• [ARBEITSAUFTRAG]
Schreibe den Text über die Beziehungen zwischen Frankreich und Russland vollständig und unverändert ab.

• [UNTERSUCHTER TEXT]
□ □ □
Beifall bekam Macron für sein diplomatisches Entgegenkommen vom rechtsextremen Front National, dessen am 7. Mai von Macron bei der Stichwahl besiegte Parteichefin, Marine Le Pen, eindeutig die Lieblingskandidatin des Kremls gewesen war. In der Vergangenheit hatte der FN ja auch mit russischen Bankkrediten seine Wahlkampagnen finanziert und (dafür) bei jeder Gelegenheit, sei es bei der Annexion der Krim und im Ukraine-Sezessionskonflikt oder auch in Syrien, für Moskau Partei ergriffen. Macron hatte im Gegenteil die russische Politik scharf kritisiert und eine rasche Beendigung der Sanktionen ausgeschlossen.
Spannungen durch Krim-Krise
Während der erst vor Kurzem zu Ende gegangenen Präsidentschaft Francois¸ Hollandes war Putin in Paris Persona non grata. 2006 hatte Präsident Jacques Chirac noch Putin in die Ehrenlegion aufgenommen. Doch danach haben sich die Beziehungen zwischen den zwei Staaten zusehends verschlechtert. Die Gründe für die Abkühlung können weniger mit bilateralen Interessengegensätzen erklärt werden als mit dem geopolitischen Auseinanderdriften zwischen einem expansiven Russland und einem auf die Wahrung bestehender Grenzen beharrenden Europa.
□ □ □
• [EINTRÄGE IM DATENSATZ]
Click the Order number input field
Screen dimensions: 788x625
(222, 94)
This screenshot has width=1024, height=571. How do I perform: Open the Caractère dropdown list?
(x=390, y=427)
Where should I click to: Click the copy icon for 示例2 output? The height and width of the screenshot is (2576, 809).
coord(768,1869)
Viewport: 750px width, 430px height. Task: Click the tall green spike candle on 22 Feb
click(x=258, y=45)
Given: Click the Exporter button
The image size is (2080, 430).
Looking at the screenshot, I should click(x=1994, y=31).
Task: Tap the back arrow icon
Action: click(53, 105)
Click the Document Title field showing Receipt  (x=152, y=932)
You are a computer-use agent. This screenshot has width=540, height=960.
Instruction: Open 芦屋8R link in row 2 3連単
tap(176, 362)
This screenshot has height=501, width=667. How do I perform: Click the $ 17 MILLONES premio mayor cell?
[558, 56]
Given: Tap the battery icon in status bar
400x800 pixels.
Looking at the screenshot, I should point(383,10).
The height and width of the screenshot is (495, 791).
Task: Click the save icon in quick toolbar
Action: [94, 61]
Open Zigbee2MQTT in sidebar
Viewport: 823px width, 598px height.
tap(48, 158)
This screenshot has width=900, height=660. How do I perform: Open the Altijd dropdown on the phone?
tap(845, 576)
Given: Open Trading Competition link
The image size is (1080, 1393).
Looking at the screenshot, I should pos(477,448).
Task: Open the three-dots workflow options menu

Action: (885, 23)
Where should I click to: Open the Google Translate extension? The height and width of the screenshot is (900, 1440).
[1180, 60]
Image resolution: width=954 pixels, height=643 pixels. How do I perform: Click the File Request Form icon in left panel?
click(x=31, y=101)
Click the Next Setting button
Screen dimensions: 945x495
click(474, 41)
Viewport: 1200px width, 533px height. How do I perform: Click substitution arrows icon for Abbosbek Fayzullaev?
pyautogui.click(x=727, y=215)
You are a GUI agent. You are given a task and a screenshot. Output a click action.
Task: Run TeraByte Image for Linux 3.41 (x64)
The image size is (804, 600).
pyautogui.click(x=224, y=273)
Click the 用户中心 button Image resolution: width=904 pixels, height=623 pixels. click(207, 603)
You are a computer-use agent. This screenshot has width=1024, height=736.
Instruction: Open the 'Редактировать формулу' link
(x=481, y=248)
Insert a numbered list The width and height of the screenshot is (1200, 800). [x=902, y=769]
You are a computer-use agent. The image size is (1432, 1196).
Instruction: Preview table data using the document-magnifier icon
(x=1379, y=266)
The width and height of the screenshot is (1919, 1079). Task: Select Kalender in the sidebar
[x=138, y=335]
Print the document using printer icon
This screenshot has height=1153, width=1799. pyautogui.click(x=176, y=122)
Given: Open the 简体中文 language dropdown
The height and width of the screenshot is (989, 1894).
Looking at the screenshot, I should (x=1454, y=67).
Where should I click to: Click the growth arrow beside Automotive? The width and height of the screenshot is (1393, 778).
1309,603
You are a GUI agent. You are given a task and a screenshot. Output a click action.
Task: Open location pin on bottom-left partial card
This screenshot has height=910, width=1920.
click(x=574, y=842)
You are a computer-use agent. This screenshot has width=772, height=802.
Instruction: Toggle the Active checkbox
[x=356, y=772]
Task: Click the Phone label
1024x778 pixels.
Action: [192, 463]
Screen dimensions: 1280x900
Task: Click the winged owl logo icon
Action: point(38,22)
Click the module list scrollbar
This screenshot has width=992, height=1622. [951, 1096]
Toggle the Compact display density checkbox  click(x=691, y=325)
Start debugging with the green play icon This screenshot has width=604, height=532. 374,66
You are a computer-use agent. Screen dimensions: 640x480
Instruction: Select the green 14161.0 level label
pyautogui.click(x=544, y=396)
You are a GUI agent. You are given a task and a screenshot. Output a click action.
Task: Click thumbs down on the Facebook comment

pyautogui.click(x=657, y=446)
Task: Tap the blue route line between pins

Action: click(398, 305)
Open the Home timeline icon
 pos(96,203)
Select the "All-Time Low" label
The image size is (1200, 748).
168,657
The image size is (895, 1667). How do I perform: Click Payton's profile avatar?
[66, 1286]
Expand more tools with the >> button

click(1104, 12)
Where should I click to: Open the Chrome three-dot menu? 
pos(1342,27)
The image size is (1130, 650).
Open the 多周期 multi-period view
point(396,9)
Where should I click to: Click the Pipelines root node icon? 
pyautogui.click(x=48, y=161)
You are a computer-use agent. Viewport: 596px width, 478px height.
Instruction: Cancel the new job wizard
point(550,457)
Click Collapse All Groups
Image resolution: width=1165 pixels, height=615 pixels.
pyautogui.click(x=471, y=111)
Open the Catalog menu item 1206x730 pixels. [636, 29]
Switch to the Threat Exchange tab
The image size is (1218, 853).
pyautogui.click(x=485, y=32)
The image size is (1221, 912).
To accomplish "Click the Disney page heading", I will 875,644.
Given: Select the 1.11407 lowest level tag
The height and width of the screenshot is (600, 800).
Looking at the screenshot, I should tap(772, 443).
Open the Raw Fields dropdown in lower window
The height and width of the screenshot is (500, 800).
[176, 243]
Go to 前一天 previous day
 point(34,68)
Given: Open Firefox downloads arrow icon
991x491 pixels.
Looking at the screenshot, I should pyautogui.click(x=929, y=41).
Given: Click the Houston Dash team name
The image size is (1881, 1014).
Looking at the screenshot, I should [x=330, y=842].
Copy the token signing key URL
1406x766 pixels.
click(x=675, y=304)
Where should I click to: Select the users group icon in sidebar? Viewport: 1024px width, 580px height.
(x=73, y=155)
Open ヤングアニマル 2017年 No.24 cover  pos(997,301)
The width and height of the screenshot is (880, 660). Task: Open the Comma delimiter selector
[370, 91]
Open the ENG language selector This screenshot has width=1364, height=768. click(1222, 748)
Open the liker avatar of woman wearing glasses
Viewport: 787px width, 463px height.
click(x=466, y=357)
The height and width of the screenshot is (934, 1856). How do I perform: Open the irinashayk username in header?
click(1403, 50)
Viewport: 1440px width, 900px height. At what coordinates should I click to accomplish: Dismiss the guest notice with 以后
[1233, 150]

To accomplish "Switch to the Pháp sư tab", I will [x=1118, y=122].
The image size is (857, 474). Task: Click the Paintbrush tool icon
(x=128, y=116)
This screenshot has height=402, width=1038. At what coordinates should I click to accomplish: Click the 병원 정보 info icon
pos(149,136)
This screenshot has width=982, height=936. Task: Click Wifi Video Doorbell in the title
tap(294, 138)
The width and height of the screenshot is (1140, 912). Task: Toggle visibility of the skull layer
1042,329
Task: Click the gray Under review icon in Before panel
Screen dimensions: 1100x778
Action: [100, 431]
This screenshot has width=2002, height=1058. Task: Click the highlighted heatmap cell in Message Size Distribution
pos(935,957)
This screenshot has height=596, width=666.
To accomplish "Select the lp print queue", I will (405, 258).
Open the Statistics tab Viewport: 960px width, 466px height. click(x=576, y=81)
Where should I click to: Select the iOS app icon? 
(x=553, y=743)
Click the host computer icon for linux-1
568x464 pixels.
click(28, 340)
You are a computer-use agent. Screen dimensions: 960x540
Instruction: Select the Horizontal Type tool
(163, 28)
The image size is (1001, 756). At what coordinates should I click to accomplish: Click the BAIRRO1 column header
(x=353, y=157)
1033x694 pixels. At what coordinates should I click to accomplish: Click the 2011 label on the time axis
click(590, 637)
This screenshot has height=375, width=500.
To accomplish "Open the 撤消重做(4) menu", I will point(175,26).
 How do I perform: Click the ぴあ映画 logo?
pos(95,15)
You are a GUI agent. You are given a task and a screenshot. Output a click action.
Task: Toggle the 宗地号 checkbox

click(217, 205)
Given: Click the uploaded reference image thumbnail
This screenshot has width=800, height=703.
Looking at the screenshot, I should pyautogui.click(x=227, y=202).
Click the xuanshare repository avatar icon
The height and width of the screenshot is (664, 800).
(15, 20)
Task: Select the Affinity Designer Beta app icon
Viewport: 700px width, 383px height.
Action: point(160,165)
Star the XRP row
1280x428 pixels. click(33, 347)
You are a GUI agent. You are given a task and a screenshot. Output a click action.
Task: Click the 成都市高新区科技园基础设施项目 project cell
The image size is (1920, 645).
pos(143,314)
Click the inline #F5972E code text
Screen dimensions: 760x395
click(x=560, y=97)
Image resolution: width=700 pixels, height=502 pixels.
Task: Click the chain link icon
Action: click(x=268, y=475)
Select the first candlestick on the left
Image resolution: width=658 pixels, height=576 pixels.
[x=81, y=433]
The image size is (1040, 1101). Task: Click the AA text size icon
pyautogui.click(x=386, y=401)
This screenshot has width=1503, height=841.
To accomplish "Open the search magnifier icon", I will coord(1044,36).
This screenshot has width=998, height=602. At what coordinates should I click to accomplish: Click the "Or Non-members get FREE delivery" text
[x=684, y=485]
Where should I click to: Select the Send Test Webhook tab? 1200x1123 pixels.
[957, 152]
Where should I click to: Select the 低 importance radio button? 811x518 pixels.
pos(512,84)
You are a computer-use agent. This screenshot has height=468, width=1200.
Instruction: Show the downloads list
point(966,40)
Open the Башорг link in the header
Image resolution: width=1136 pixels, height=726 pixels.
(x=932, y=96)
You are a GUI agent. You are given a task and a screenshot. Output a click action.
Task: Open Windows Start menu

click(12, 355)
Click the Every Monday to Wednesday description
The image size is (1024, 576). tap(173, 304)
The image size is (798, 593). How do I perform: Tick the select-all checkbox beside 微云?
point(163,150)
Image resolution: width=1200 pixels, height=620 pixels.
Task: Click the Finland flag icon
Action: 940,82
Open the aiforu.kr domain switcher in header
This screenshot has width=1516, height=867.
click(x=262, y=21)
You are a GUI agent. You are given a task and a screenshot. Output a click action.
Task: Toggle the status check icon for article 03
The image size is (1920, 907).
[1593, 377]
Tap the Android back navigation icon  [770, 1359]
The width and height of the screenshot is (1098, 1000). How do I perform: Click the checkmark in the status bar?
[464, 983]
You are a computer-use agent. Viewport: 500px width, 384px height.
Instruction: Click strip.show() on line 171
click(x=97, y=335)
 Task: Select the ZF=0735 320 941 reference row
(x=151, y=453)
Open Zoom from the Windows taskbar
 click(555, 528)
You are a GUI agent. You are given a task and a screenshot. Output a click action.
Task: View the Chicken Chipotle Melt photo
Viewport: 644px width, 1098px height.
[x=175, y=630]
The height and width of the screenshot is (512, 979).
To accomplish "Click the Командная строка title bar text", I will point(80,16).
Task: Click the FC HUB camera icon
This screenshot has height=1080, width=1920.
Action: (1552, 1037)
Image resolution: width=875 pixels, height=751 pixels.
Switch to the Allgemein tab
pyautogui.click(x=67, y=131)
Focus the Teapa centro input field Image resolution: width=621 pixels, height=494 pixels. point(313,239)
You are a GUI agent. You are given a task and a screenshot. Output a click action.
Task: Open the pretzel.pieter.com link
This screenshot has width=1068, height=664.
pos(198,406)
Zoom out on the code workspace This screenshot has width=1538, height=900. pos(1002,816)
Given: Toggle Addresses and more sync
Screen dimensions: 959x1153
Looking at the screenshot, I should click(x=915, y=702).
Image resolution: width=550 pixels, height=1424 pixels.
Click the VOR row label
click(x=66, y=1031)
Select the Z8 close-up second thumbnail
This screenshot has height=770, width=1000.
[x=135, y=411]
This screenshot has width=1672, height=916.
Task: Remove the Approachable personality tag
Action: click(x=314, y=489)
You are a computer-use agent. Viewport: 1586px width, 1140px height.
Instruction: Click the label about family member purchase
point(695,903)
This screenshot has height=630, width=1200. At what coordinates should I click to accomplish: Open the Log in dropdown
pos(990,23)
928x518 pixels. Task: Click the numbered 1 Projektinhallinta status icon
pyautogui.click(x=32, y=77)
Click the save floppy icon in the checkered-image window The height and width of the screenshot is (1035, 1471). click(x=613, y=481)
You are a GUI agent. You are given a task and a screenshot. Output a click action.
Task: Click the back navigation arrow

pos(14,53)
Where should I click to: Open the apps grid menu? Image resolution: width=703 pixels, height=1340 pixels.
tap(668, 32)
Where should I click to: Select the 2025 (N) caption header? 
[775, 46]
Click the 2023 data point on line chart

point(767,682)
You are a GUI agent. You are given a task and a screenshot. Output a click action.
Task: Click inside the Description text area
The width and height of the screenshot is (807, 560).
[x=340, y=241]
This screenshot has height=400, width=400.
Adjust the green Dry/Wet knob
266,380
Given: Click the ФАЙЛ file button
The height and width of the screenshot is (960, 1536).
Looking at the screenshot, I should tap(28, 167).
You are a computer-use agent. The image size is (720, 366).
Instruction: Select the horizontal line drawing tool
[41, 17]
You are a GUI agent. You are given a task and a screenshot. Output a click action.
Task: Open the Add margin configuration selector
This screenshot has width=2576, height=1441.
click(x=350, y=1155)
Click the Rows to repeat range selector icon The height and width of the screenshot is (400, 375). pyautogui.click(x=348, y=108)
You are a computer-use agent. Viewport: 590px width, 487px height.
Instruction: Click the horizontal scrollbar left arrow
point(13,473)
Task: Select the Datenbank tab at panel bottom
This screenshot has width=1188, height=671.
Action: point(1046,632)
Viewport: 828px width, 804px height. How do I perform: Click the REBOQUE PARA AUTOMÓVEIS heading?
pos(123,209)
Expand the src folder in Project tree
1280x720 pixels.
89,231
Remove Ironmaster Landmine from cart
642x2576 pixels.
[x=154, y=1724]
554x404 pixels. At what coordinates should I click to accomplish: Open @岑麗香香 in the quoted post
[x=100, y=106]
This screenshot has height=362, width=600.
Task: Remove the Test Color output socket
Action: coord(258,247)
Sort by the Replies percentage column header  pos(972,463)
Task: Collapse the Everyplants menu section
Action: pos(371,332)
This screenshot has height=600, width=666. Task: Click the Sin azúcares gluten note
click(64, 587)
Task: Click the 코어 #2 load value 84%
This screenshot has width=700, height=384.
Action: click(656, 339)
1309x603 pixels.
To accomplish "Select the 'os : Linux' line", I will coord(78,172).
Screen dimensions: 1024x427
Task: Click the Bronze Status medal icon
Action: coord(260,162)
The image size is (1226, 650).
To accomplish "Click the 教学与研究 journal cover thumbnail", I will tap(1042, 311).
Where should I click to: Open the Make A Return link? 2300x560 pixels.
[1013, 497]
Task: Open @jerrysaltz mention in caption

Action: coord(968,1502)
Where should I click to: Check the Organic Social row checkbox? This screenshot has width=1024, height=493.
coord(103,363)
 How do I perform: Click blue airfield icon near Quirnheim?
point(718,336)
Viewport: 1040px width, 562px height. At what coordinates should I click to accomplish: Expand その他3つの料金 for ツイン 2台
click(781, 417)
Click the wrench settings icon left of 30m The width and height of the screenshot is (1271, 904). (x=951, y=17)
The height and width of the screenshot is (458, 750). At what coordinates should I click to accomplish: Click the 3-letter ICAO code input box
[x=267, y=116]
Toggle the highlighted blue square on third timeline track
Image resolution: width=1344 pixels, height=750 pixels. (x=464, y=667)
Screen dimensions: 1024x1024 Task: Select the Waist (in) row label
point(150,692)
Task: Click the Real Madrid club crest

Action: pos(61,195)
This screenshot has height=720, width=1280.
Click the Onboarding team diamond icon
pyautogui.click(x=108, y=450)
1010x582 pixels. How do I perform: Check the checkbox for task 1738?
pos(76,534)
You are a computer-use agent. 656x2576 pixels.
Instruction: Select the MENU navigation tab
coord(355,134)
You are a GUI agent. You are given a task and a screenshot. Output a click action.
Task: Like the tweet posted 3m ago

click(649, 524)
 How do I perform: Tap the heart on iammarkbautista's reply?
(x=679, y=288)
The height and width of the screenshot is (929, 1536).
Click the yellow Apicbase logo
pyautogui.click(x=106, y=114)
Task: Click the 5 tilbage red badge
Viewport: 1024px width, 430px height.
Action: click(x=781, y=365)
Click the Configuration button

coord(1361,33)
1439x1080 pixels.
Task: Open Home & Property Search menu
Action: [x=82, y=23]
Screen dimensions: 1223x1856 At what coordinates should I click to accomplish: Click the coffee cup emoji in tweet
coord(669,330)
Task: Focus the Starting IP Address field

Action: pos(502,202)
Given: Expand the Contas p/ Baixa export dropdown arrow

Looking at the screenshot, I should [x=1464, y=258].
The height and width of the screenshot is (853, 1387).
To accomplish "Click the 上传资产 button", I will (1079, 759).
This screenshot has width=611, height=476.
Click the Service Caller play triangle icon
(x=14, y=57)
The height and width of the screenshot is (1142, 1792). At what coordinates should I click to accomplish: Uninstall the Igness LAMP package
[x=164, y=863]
□ □ □
• [LÖSUNG]
Beifall bekam Macron für sein diplomatisches Entgegenkommen vom rechtsextremen Front National, dessen am 7. Mai von Macron bei der Stichwahl besiegte Parteichefin, Marine Le Pen, eindeutig die Lieblingskandidatin des Kremls gewesen war. In der Vergangenheit hatte der FN ja auch mit russischen Bankkrediten seine Wahlkampagnen finanziert und (dafür) bei jeder Gelegenheit, sei es bei der Annexion der Krim und im Ukraine-Sezessionskonflikt oder auch in Syrien, für Moskau Partei ergriffen. Macron hatte im Gegenteil die russische Politik scharf kritisiert und eine rasche Beendigung der Sanktionen ausgeschlossen.
Spannungen durch Krim-Krise
Während der erst vor Kurzem zu Ende gegangenen Präsidentschaft Francois¸ Hollandes war Putin in Paris Persona non grata. 2006 hatte Präsident Jacques Chirac noch Putin in die Ehrenlegion aufgenommen. Doch danach haben sich die Beziehungen zwischen den zwei Staaten zusehends verschlechtert. Die Gründe für die Abkühlung können weniger mit bilateralen Interessengegensätzen erklärt werden als mit dem geopolitischen Auseinanderdriften zwischen einem expansiven Russland und einem auf die Wahrung bestehender Grenzen beharrenden Europa.